In this paper metallic objects were classified using linear (perceptron and multiclass logistic regression) and non-linear (neural network, 1D CNN, and 2D CNN) machine learning algorithms. Several electromagnetic pulses, including a two-sided decaying exponential, Gaussian, triangular, raised cosine, rectangular, and rectangular chirp, were used.

All electromagnetic pulses were able to classify metallic objects to differing degrees. The perceptron classifier had maximum mean classification accuracy of 69.9 ± 8.6% for the rectangular chirp pulse, with all other pulses being less accurate, indicating that the electromagnetic pulse scattered data is not linearly separable. The largest mean classification accuracy, with the lowest standard deviation, was 99.4 ± 0.3% for the rectangular chirp pulse and the 1D CNN classifier.
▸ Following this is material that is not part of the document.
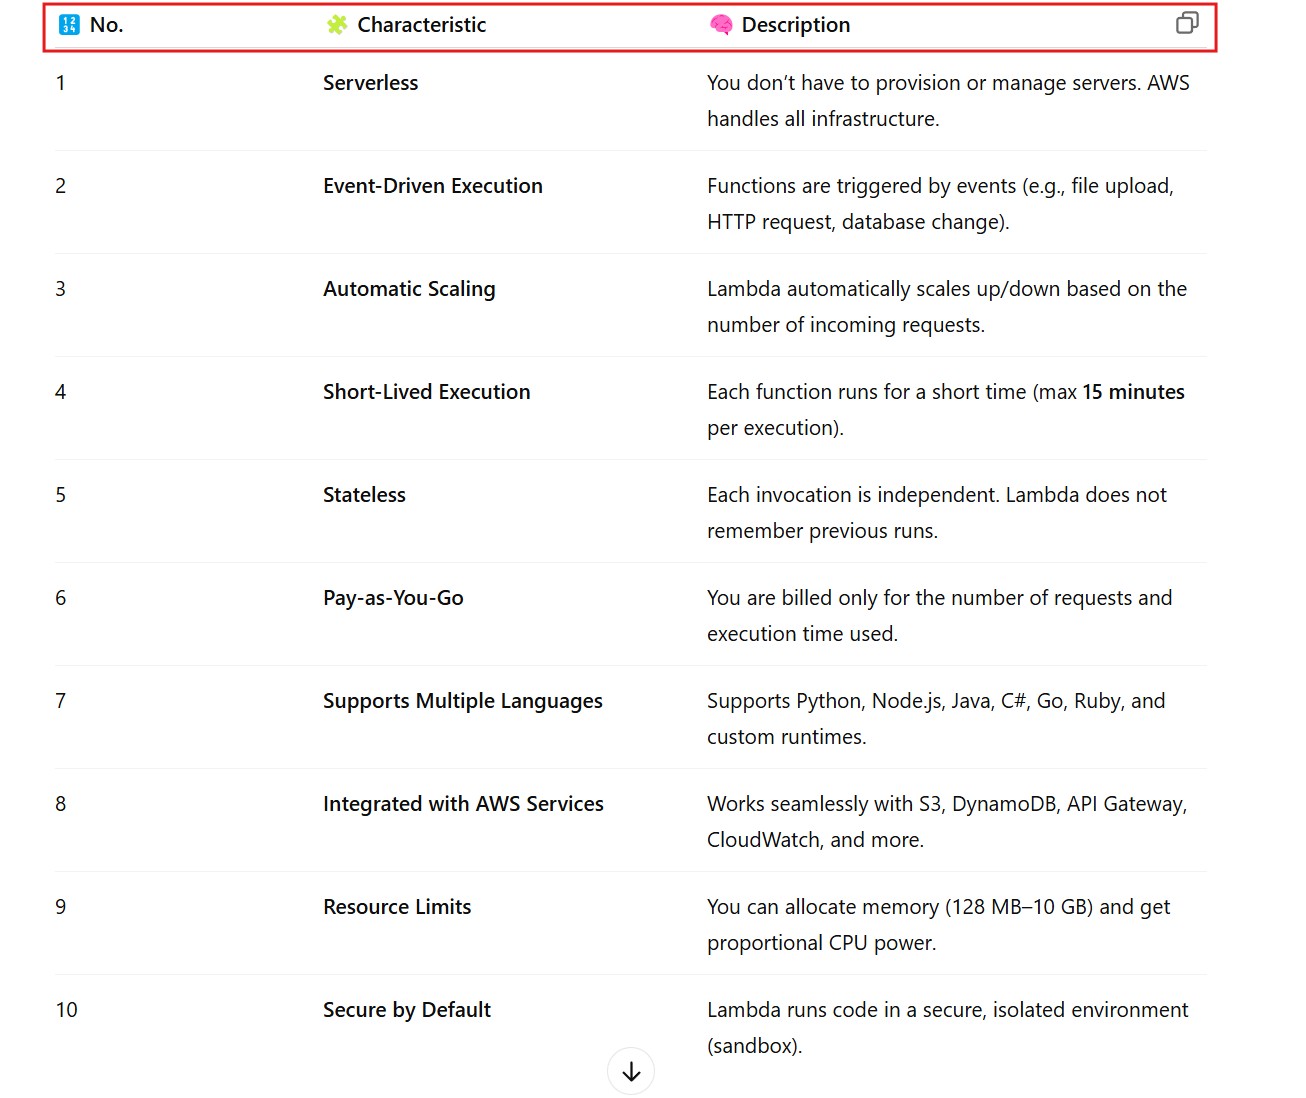Click the Event-Driven Execution cell

tap(432, 186)
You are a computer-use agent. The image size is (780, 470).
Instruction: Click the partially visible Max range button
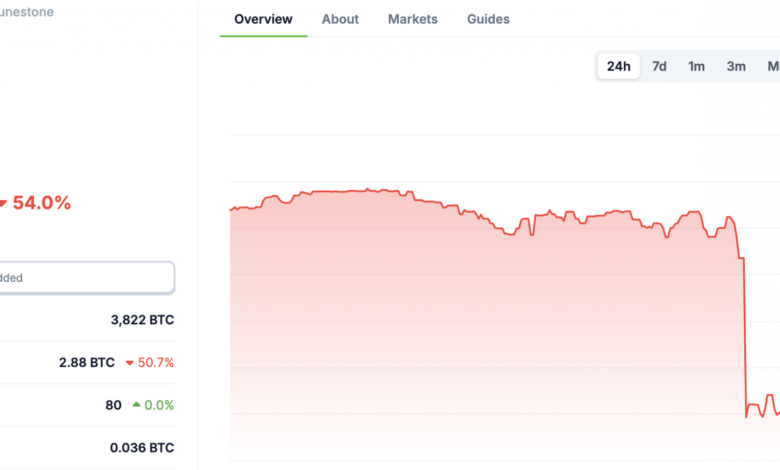[772, 66]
In the case of the 2D CNN, the two-sided decaying exponential pulse was the worst performing pulse with a mean classification accuracy of 85.0 ± 2.2%. The rectangular chirp was the best performing pulse with a classification accuracy of 92.9 ± 1.2%. Although the rectangular chirp was the best performing pulse, it did not classify every object pair better than all other pulses. In particular, the rectangular pulse outperformed the rectangular chirp pulse when classifying objects 5–6.

Feature maps were presented and large weights on the low frequency, short time section of the spectrogram indicates that this was an important feature used by the 2D CNN for classification. The rectangular chirp pulse had large weight at low frequencies, and moderate weight at high frequencies for both the 1D CNN and 2D CNN classifiers.
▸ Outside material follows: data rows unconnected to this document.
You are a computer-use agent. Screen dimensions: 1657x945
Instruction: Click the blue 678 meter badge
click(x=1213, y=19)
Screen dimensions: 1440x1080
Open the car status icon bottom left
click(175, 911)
The possible applications of this work are multiple. Metallic object classification has uses in threat object classification and metallic waste object sorting. Classification algorithms, such as the CNN, which are able to automate feature extraction, promise to reduce human involvement in metallic object detection.
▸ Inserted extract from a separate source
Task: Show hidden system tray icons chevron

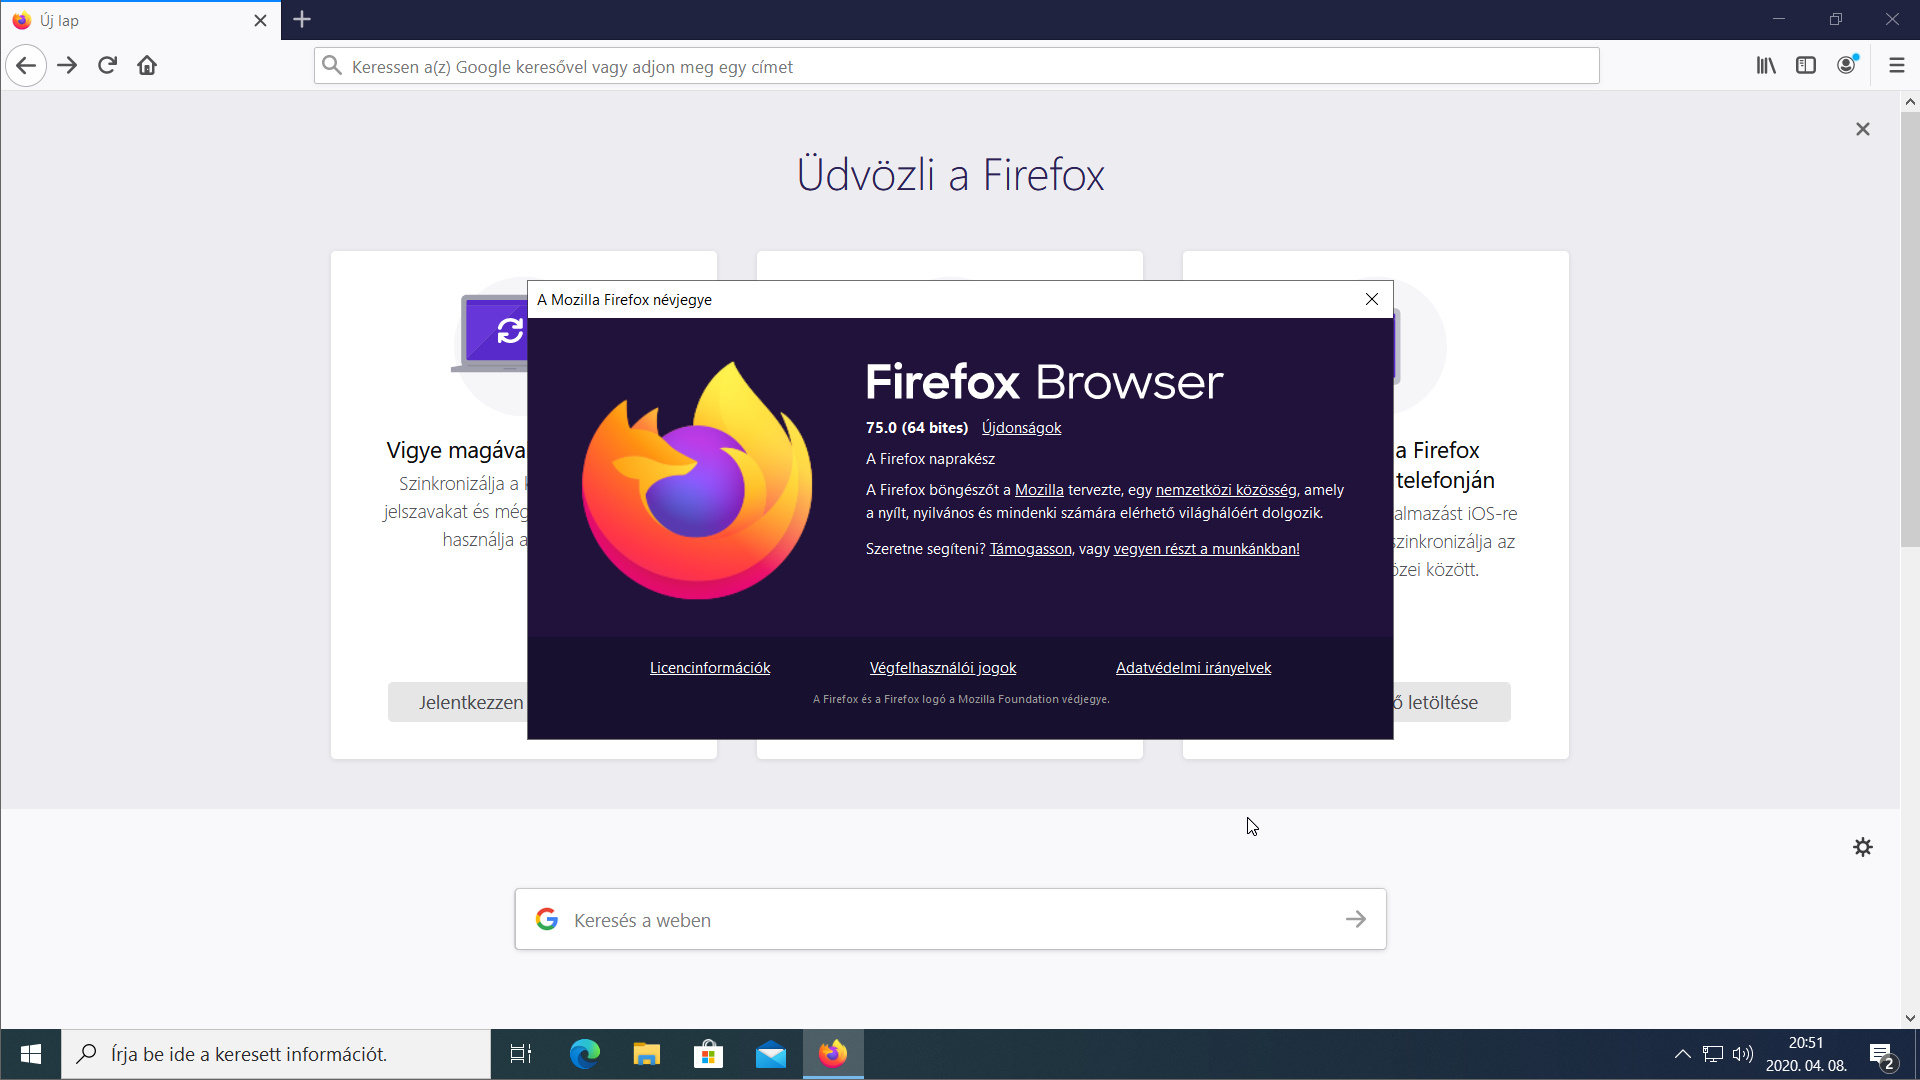Action: pyautogui.click(x=1682, y=1054)
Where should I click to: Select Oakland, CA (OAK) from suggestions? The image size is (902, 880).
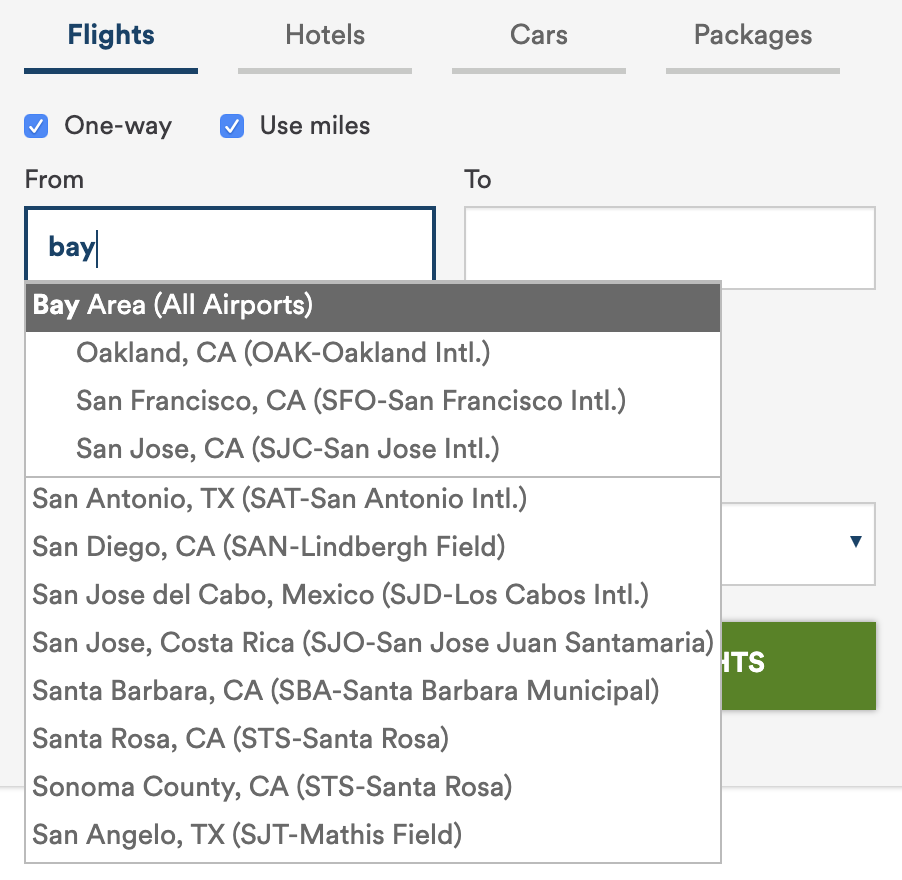(283, 353)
While results are promising, further work on classification of metallic objects submerged in dielectrics such as water, and weak conductors such as sand and seawater, will provide insight into the effectiveness of different pulses in different environmental conditions. Environmental effects will alter the pulse shape, and the electromagnetic field and matter interaction, introducing additional effects that may reduce classification accuracy.

A bespoke 2D CNN, with 3 convolutional layers, was used in this work and its feature maps were illustrated for explainability purposes. Further investigation of well known 2D CNN deep learning algorithms such as VGGNet, Inception-V3 [Citation37], and Residual Networks (ResNet) [Citation38] may result in larger classification accuracy and overcome any of the potential shortcomings of the bespoke 2D CNN used in this work.

Disclosure statement

No potential conflict of interest was reported by the author(s).